Reminding her that her whiteness was better than her blackness. Like it was something she should be grateful for. That she should be proud not to to look like her black mom, the woman who helped create her, the person who provides for her. That she should be proud her hair didn't reveal her Otherness, despite the fact her skin would.

When my daughter was 1-and-half years old, my ex-husband was pushing her in a stroller at the aquarium and I watched a woman go out of her way just to look at my daughter. Then she walked over to her husband and pointed at my child, as if she was something to be gawked at. A display. Then she said the words that had grown to make me sick: "Mixed children are always so beautiful!"

Courtesy of Margaret Jacobsen

Biracial and mixed children exist in a space where they are two races at once, but aren't really one or the other. I grew up black and my children's father grew up white. I know my children will grow up with experiences closer to mine, in part because of where we live (Portland) and also because of how I am raising them.
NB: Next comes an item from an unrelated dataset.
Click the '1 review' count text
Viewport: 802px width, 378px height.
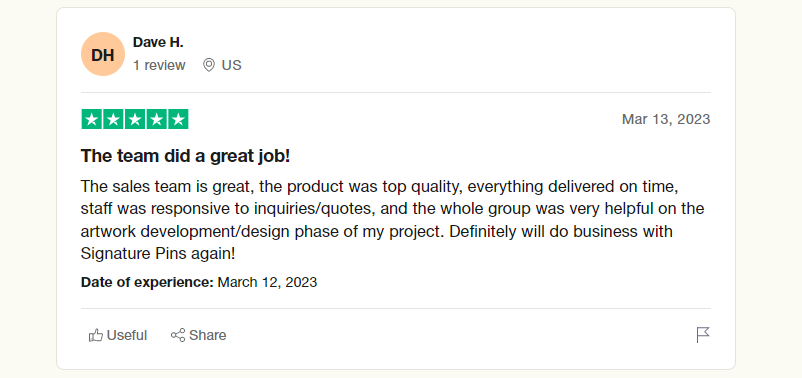pyautogui.click(x=159, y=65)
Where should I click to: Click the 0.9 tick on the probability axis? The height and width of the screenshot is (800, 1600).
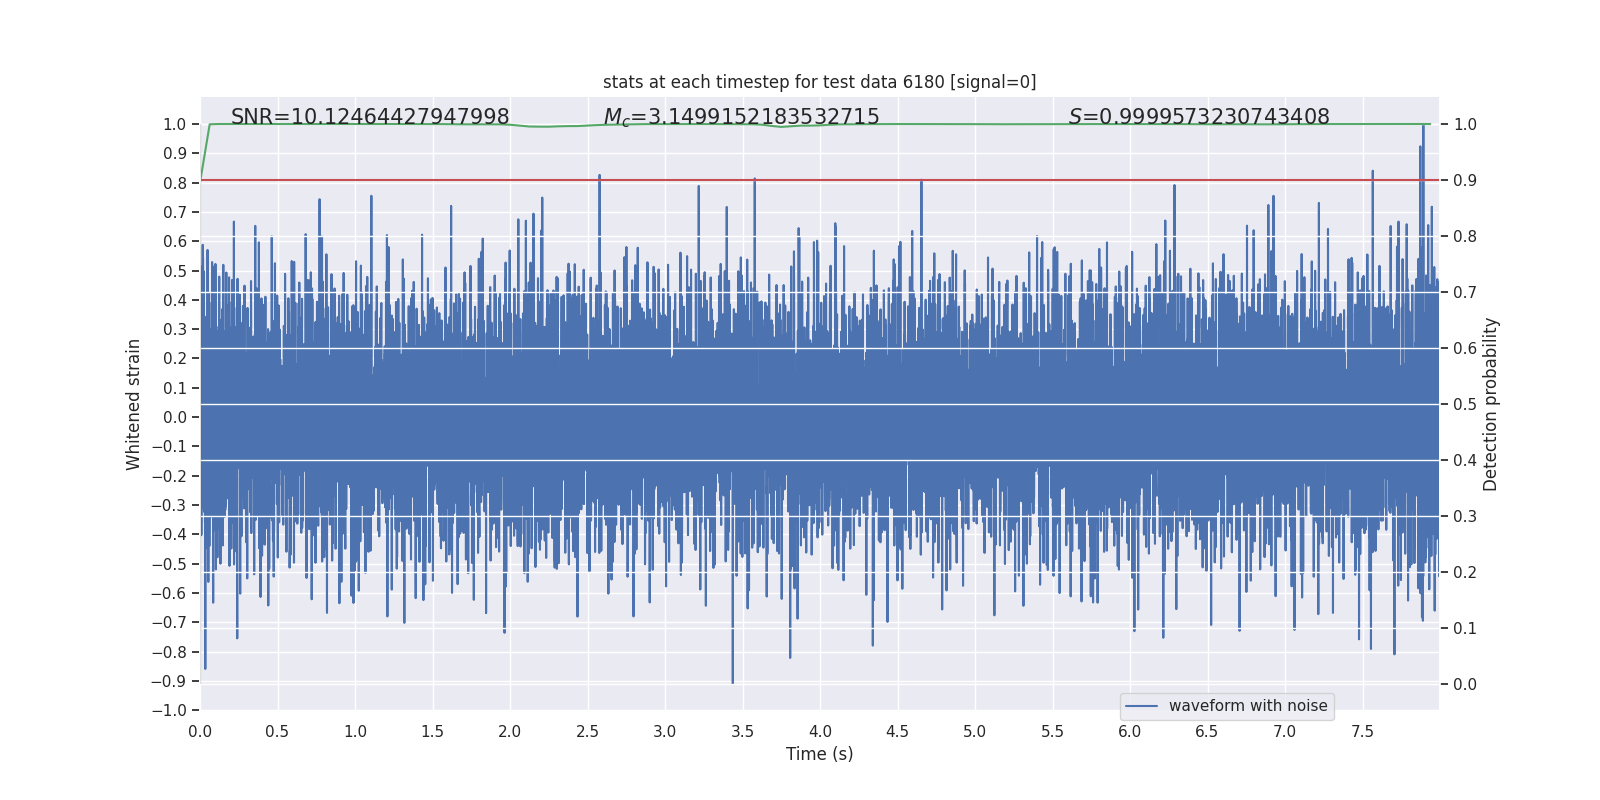click(1465, 180)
They hang in a delicate balance: both black and white, both the Same and Other.

My ex-husband doesn't always understand. He believes that they're white just as much as they're black, but I disagree. When we see Obama, do we see him as a mixed president or a white president, or do we see him as a black president? We see him as black, as we do with most children who are mixed with black and white. It's what I want for my kids: I want them to identify as black, because that's who they are.
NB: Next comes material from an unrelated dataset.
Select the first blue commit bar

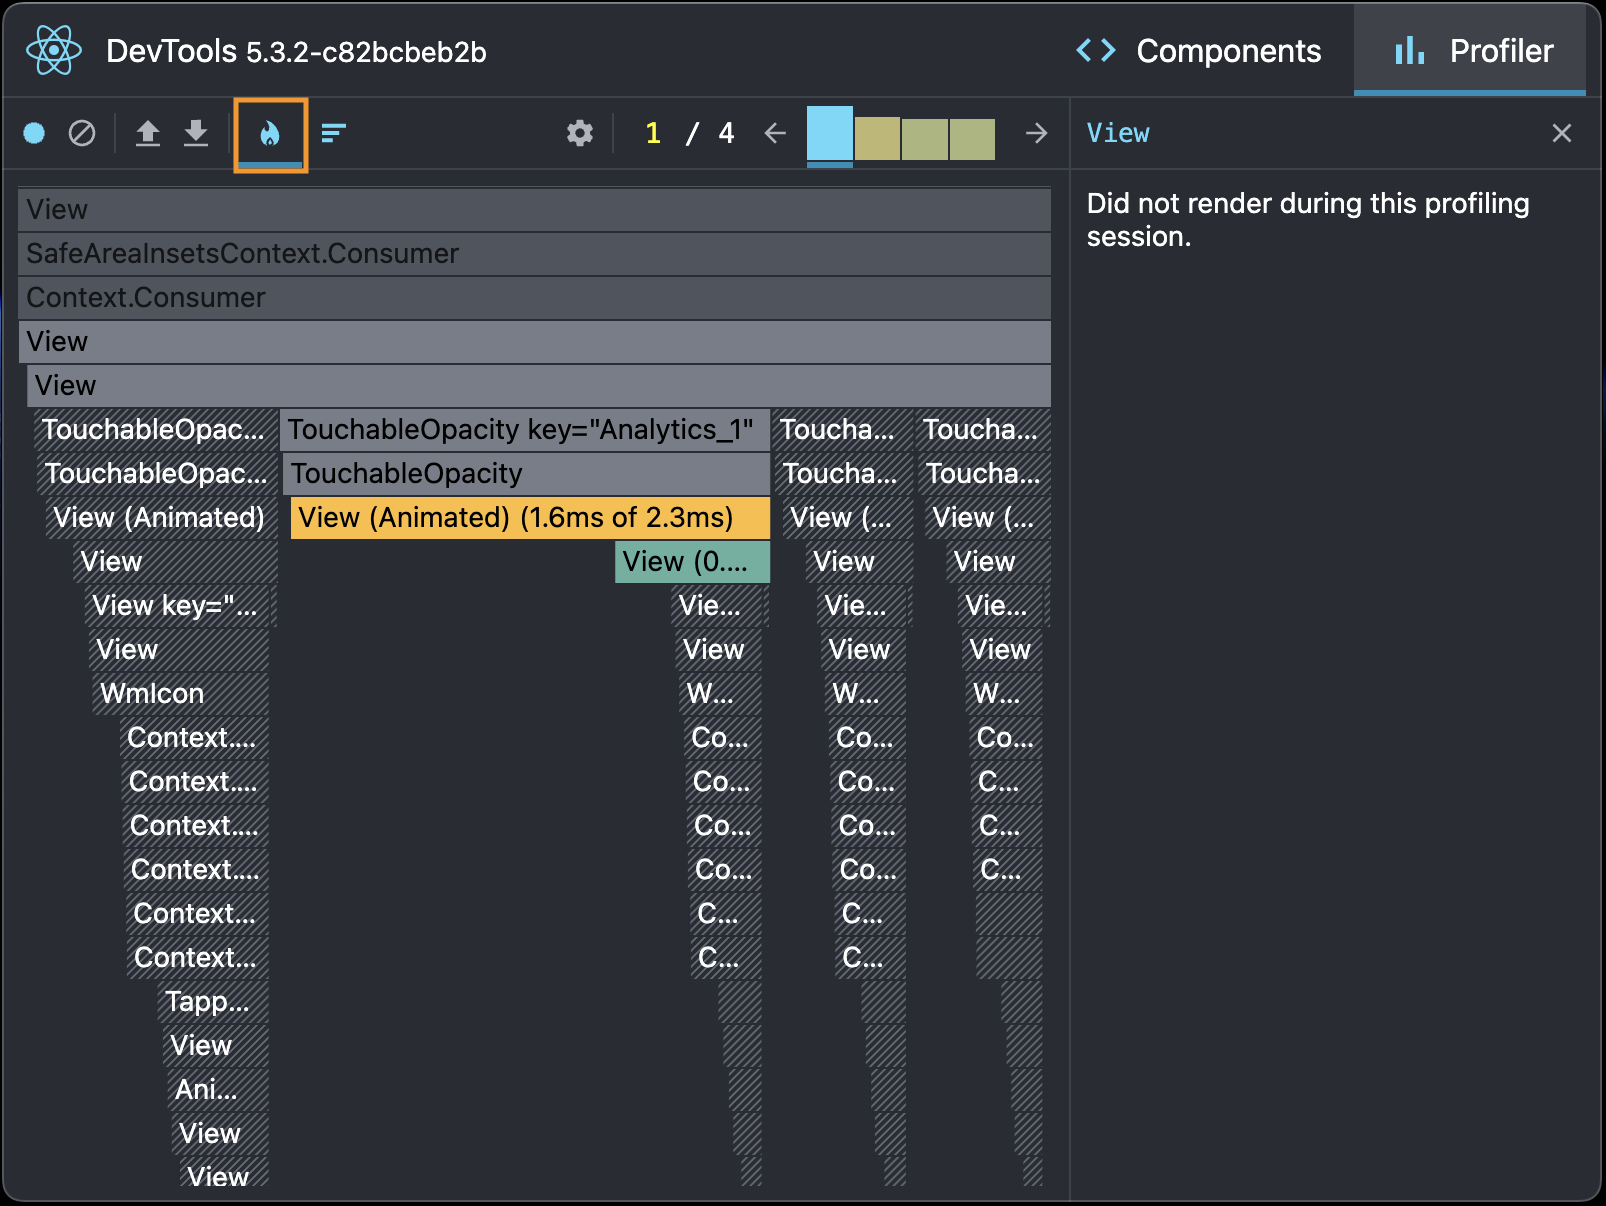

Courtesy of Margaret Jacobsen

We talk about race on a daily basis in our home. And we talk about skin color too. My children are growing up in a household with parents of different races, and it's allowed them an opportunity to talk about race and cultural and differences without awkwardness.

Most often, it's my daughter who notices how her skin color awards her different opportunities than other children. She comes home from school and says that children are really nice to her — that they admire her skin — while the boy in class who is black gets made fun of. She knows that her skin is different than mine. So she asks me what its like for me. She listens, a sponge soaking it all up, not speaking, just hearing. She grasps that with her whiteness comes a kind of privilege I (and the boy in her class) do not have. But she also understands the differences that come with being black.

Courtesy of Margaret Jacobsen

If you ask my children if they're black, or if they're white, they'll tell you that they're "tan". They've fit themselves into a different box, one we can't check off on a form. They love that they're two different things at one time. Untouchable. Unique. When they see other mixed children, they're proud to see someone else who looks like them. In a place like Portland where most of the children they're surrounded by are white, they're overjoyed when they can see themselves in others.

Recently we were at McDonald's and there was an illustration on the wall by the soda machine. My daughter exclaimed,

Mom! This mommy is brown like you, and the dad is peach like dad, and this little boy is tan like me! I've never see this!

We hear adults talk about racial representation so often, but I don't think we hear children talk about it. When they do, we don't always listen.

As their mom, I worry about the spaces they share with white children who don't talk about race. I want them to know race matters and that being "colorblind" is not a solution. As a black woman, I want my children to know of their blackness. I want my son and my daughter to always be proud of who they are and of the people and places they come from. I want them to always ask questions. And to keep asking questions. I want them to know it's OK to be black. And it's OK to be white.

Courtesy of Margaret Jacobsen

My kids are growing up with a president who is both black and white. I am proud they have someone to look up to who looks like them, and I hope they know they can be anything they want to be. As a parent, I want my children to know that being biracial doesn't mean they can't be black, or that they aren't white. It's important to me that they know they are black. They are white.